Ce faisant, le Juge prenait plaisir à tourner autour de sa proie, tel un fauve argenté, respirant les effluves discrètes que le Poisson avait emportées avec lui. Puis il se planta devant lui.
"Bien. Quels sont tes crimes, magnifique Poisson ?..."
Les yeux du Juge brillaient de perversité, excité au plus haut point par le jeu qui s'offrait à lui.
Le Gold défunt se murait dans le silence.

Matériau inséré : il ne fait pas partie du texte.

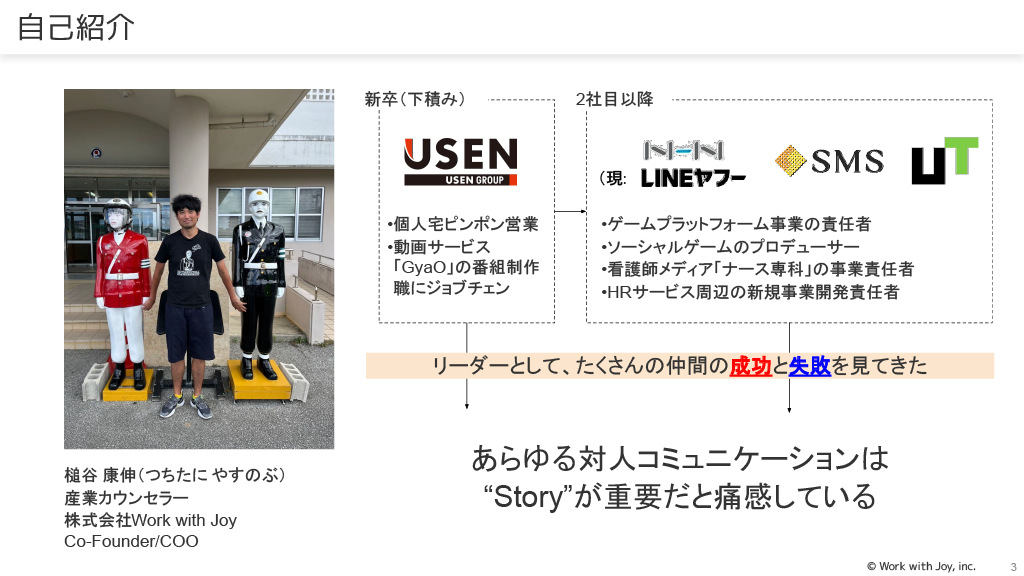The height and width of the screenshot is (576, 1024).
Task: Click the USEN Group logo
Action: (460, 161)
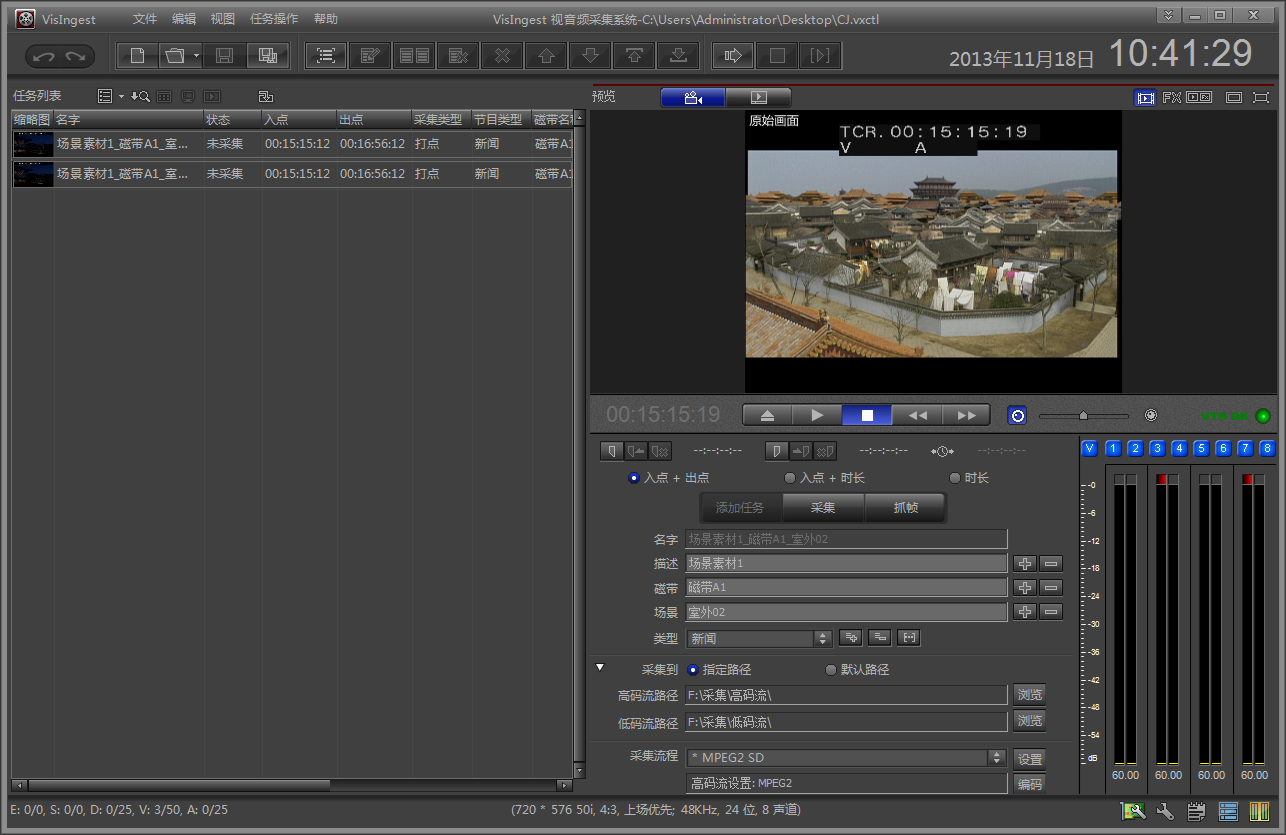Screen dimensions: 1286x835
Task: Switch preview to camera capture mode
Action: pos(692,98)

"Ne m'oblige pas à t'arracher les mots de la bouche, mon Beau... hmm ?... tu sais bien à quel point cela peut se révéler douloureux." en lissant de ses doigts fins une mèche de cheveux couleur azurin. "Cette volonté farouche qui te pousse à me résister, Albafica..." sur un murmure intime, littéralement penché vers l'oreille du Gold, lèvres savourant le contact de quelques mèches folles. "Résiste-moi, Albafica... résiste-moi encore... griffonne-moi !... à défaut de me régaler."

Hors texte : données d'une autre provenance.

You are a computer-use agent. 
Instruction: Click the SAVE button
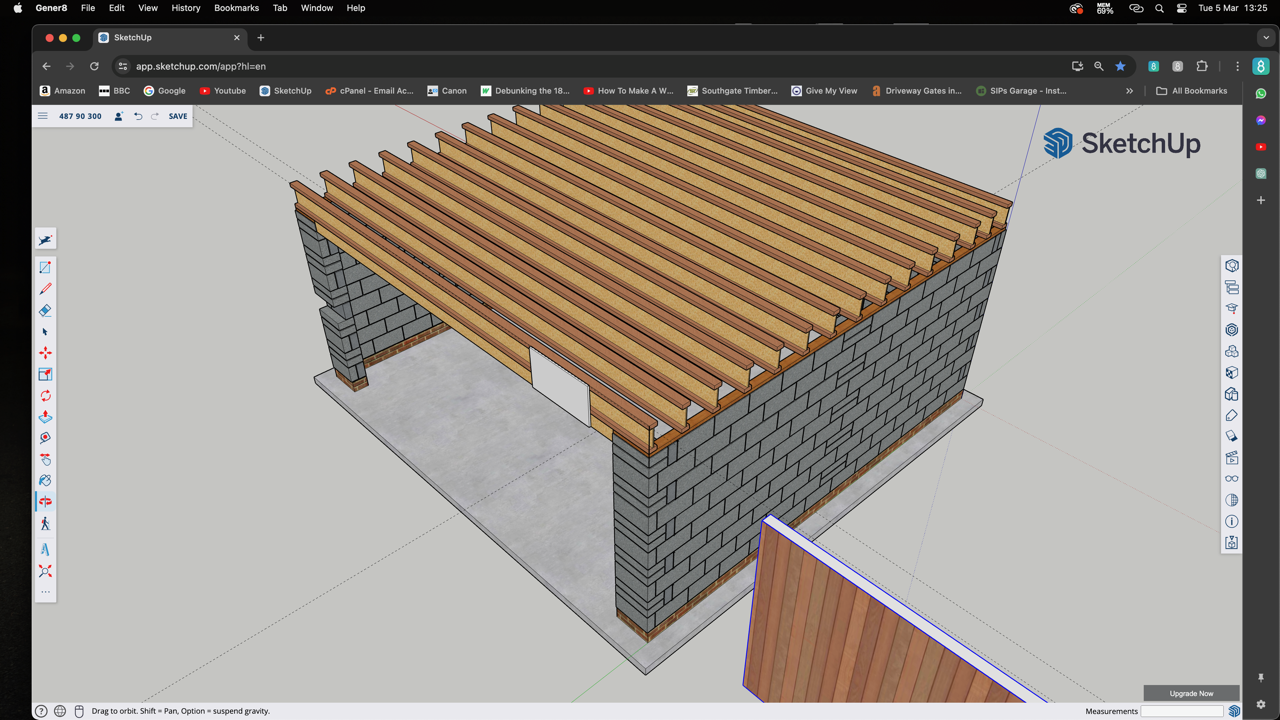click(178, 116)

Le corps du Griffon se tordait de désir inavoué, inavouable. On passait beaucoup aux Juges mais l'amour interdit pour un ennemi avéré n'allait-il pas trop loin ?...
Sur un ultime rire, le Juge pivota et récupéra l'impressionnant volume sombre contenant les péchés des défunts. Ouvrant les pages, il crut avoir un hoquet de terreur !... rien de ce qu'il pensait n'était inscrit sur le papier, hormi ce terme qui revenait encore et encore, en long, en large et en travers : "Beauté".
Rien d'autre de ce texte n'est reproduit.